Häufig gestellte Fragen zu Kafkas "In der Strafkolonie" - Erzählanalyse
Was ist der Gegenstand dieser Arbeit?
Diese Arbeit analysiert Franz Kafkas Erzählung "In der Strafkolonie" unter Verwendung der erzähltheoretischen Ansätze von Gérard Genette. Der Fokus liegt dabei auf der Darstellung des Geschehens (dem "Wie") und nicht auf dem Inhalt und dessen Bedeutung (dem "Was"). Die Arbeit untersucht die Anwendung von Genettes Modell auf Kafkas Text und beleuchtet dessen spezifische Erzähltechniken.
Welche Aspekte der Erzähltheorie werden untersucht?
Die Analyse konzentriert sich auf Genettes Kategorien Zeit, Modus und Stimme. Im Einzelnen werden untersucht: Erzählzeit und erzählte Zeit, die zeitliche Ordnung (inklusive Analepsen und Prolepsen), die Dauer und Frequenz der Erzählung, die Distanz und Fokalisierung, die Zeit der Narration, die Person der Erzählstimme und die narrativen Ebenen.

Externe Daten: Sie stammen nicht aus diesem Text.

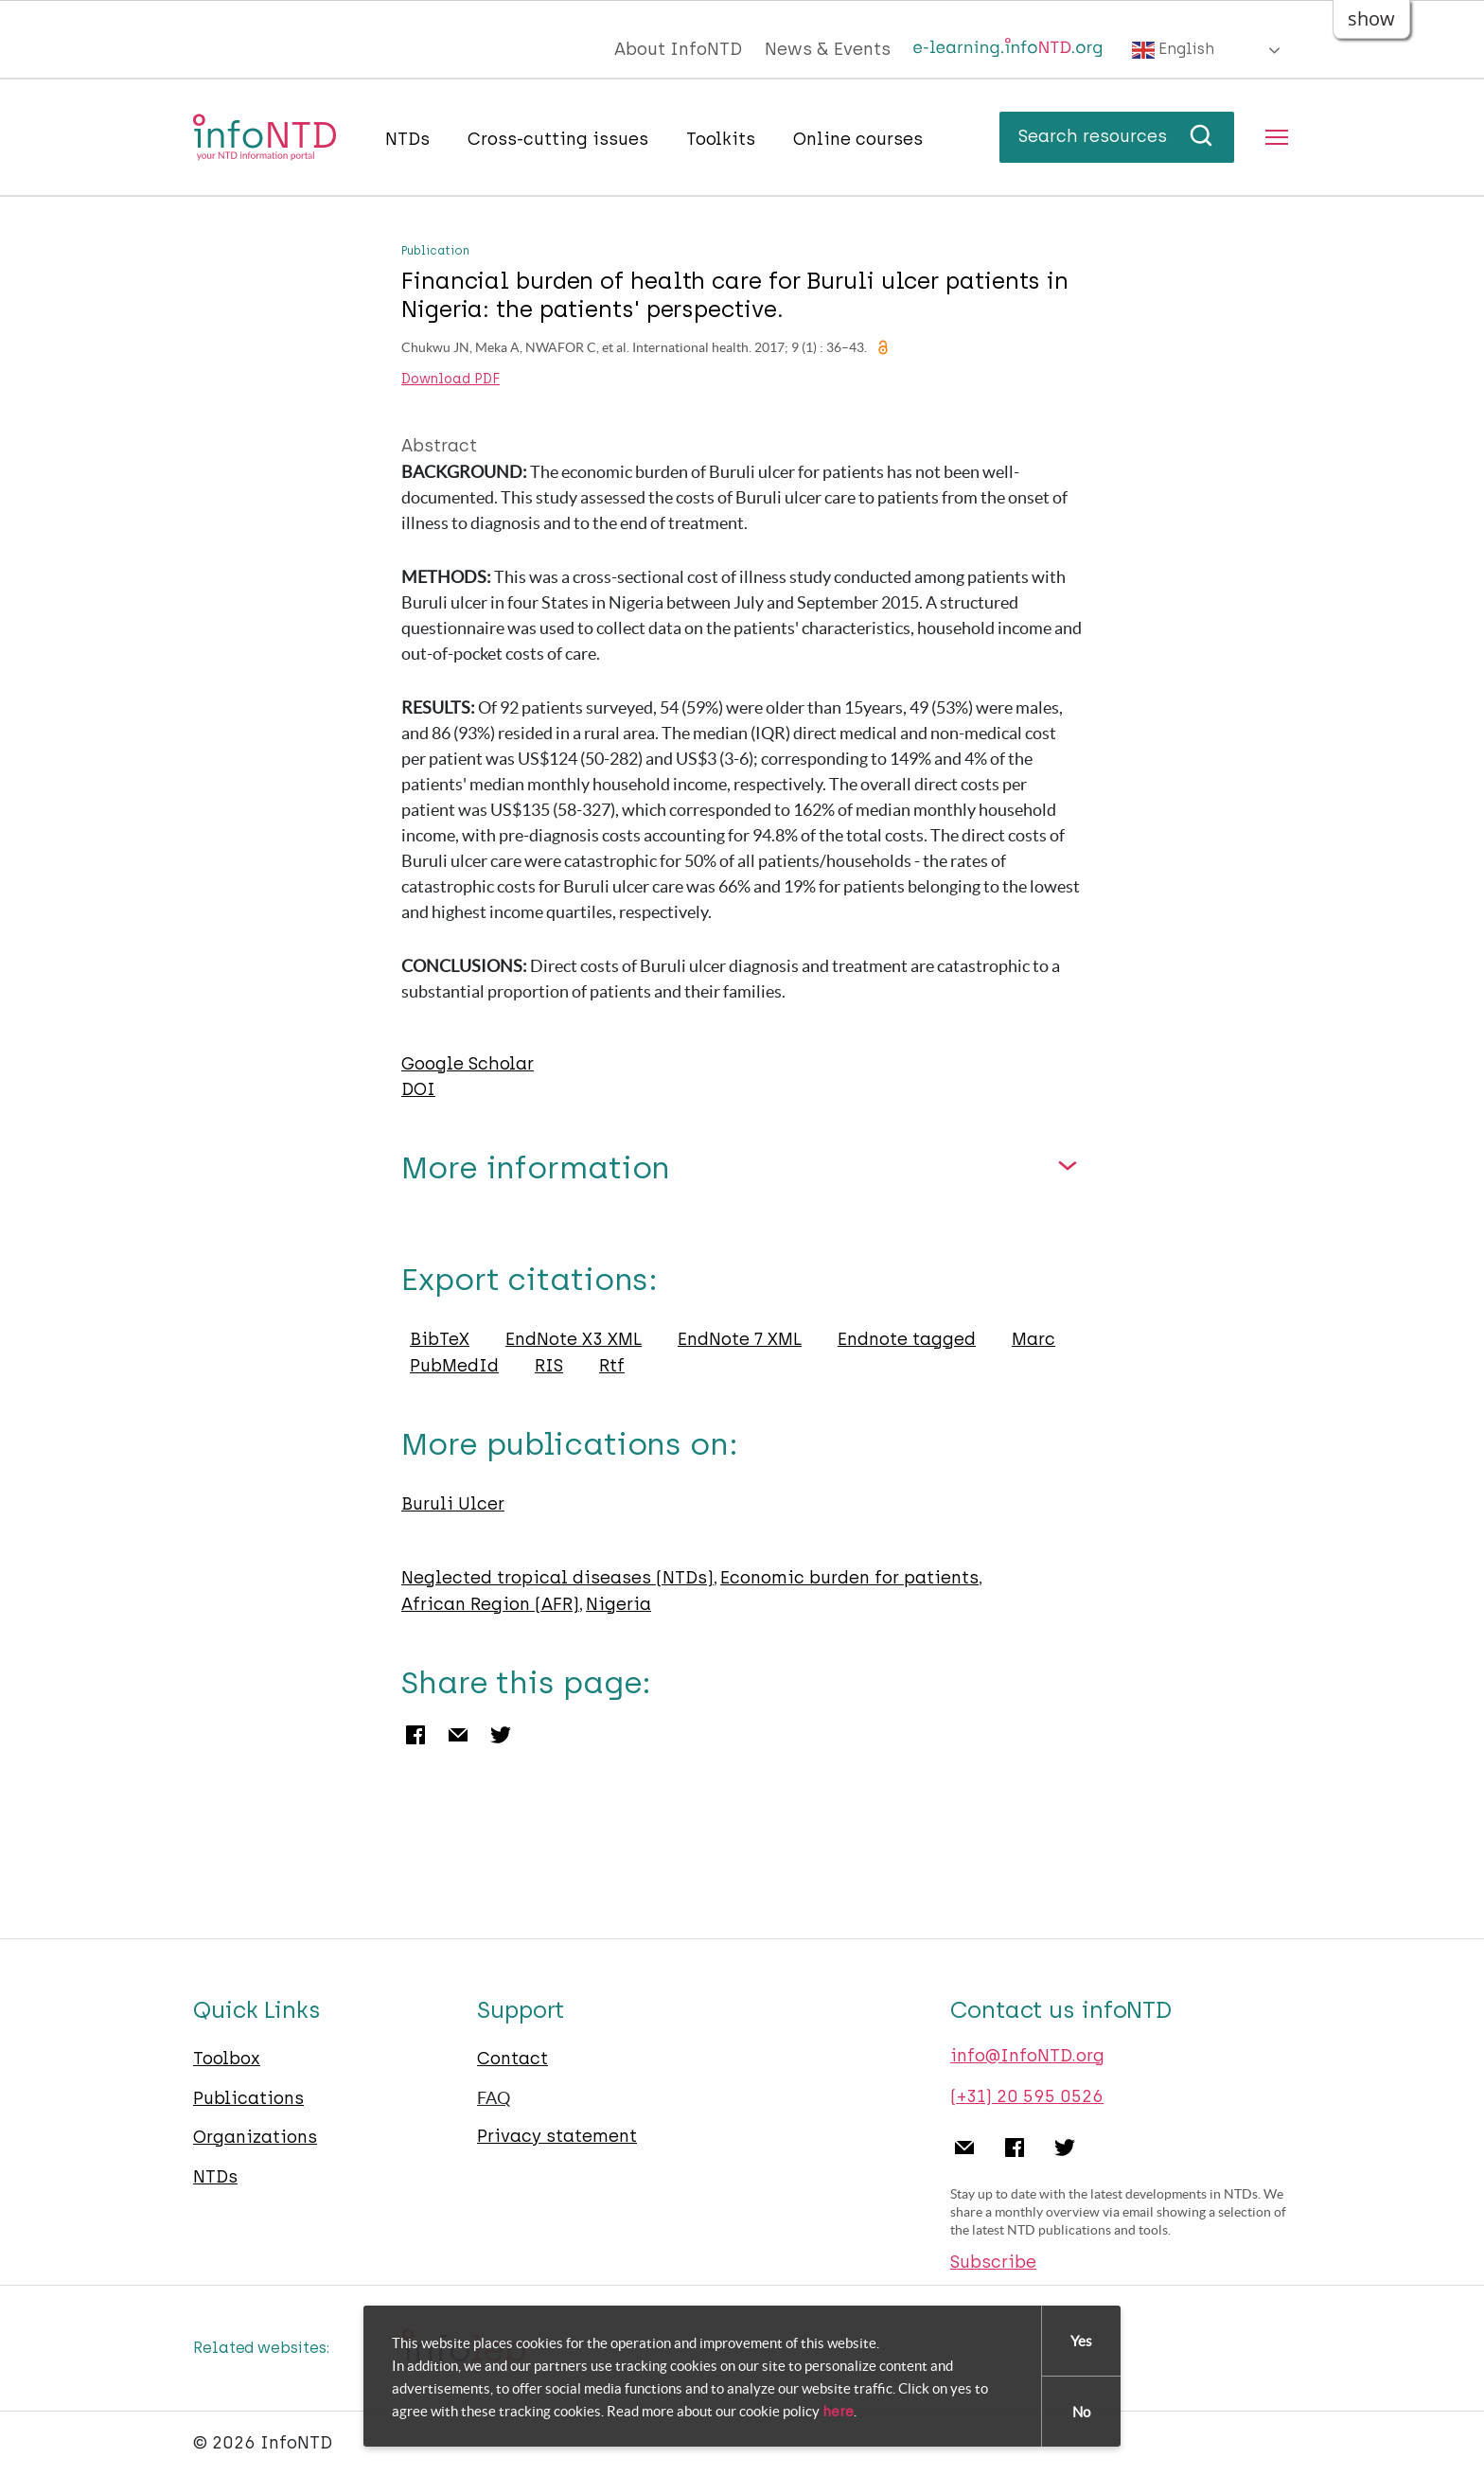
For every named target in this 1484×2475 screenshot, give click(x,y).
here (838, 2413)
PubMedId (454, 1365)
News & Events (828, 49)
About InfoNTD (678, 49)
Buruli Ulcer (452, 1504)
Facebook (415, 1735)
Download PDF (450, 379)
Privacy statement (557, 2136)
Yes (1081, 2342)
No (1081, 2413)
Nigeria (618, 1604)
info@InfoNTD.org (1027, 2055)
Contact (512, 2058)
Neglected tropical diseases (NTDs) (557, 1577)
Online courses (858, 139)
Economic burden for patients (849, 1577)
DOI (418, 1089)
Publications (248, 2098)
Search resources (1116, 136)
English (1173, 50)
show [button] (1371, 18)
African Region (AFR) (490, 1604)
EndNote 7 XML (740, 1339)
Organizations (255, 2137)
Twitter (500, 1735)
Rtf (612, 1365)
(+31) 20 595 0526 (1027, 2096)
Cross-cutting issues (558, 139)
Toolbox (226, 2058)
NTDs (407, 139)
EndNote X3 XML (573, 1339)
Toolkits (720, 139)
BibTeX (439, 1339)
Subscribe (993, 2262)
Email (458, 1735)
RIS (549, 1365)
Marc (1033, 1339)
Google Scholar (467, 1063)
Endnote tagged (907, 1339)
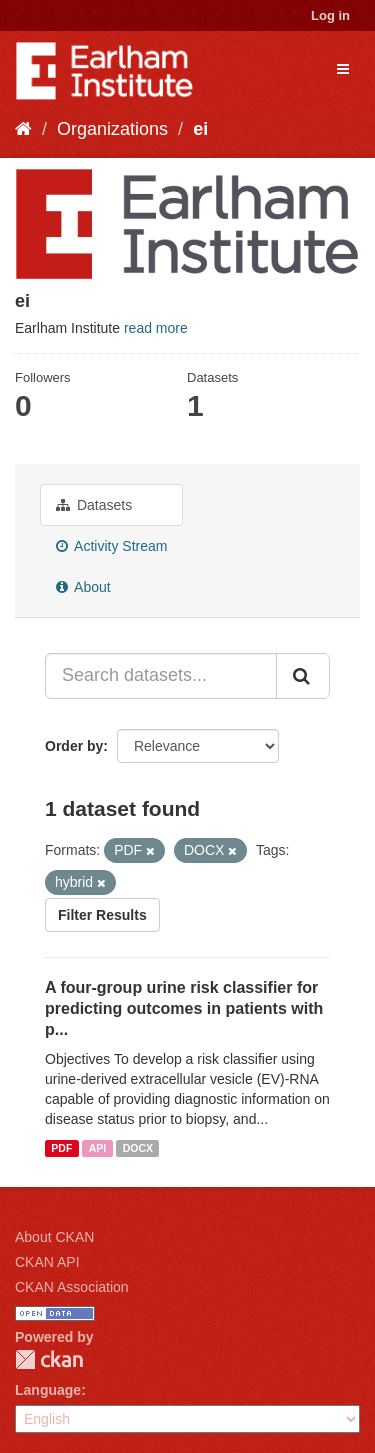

Wie ist die Arbeit strukturiert?
Die Arbeit gliedert sich in eine Einleitung, Kapitel zu Zeit, Modus und Stimme, ein Kapitel zu narrativen Ebenen und ein Schlusswort. Die Einleitung präsentiert Genettes Modell und den methodischen Ansatz. Die Kapitel behandeln jeweils die entsprechenden Aspekte der Erzähltheorie im Kontext von Kafkas "In der Strafkolonie".
Welche konkreten Themen werden in den Kapiteln behandelt?
Das Kapitel "Zeit" analysiert die Zeitstrukturen, unterscheidet zwischen Erzählzeit und erzählter Zeit und untersucht die zeitliche Ordnung anhand von Analepsen und Prolepsen. Das Kapitel "Modus" befasst sich mit Distanz und Fokalisierung der Erzählung. Das Kapitel "Stimme" analysiert die Zeit der Narration und die Person der Erzählstimme. Die Kapitelstruktur dient der Verdeutlichung der zeitlichen Ordnung.
Welche Schlüsselwörter beschreiben den Inhalt der Arbeit?
Schlüsselwörter sind: Franz Kafka, In der Strafkolonie, Erzähltheorie, Gérard Genette, Zeit, Modus, Stimme, Erzählzeit, erzählte Zeit, Anachronie, Analepse, Prolepse, narrative Ebenen, Hinrichtungsapparat, Strafsystem.
Welches Ziel verfolgt die Arbeit?
Das Ziel ist es, die Anwendbarkeit von Genettes Modell auf Kafkas "In der Strafkolonie" zu überprüfen und die spezifischen Erzähltechniken Kafkas herauszuarbeiten. Die Arbeit soll zeigen, wie Genettes Theorie zur Analyse von Kafkas Erzählweise beitragen kann.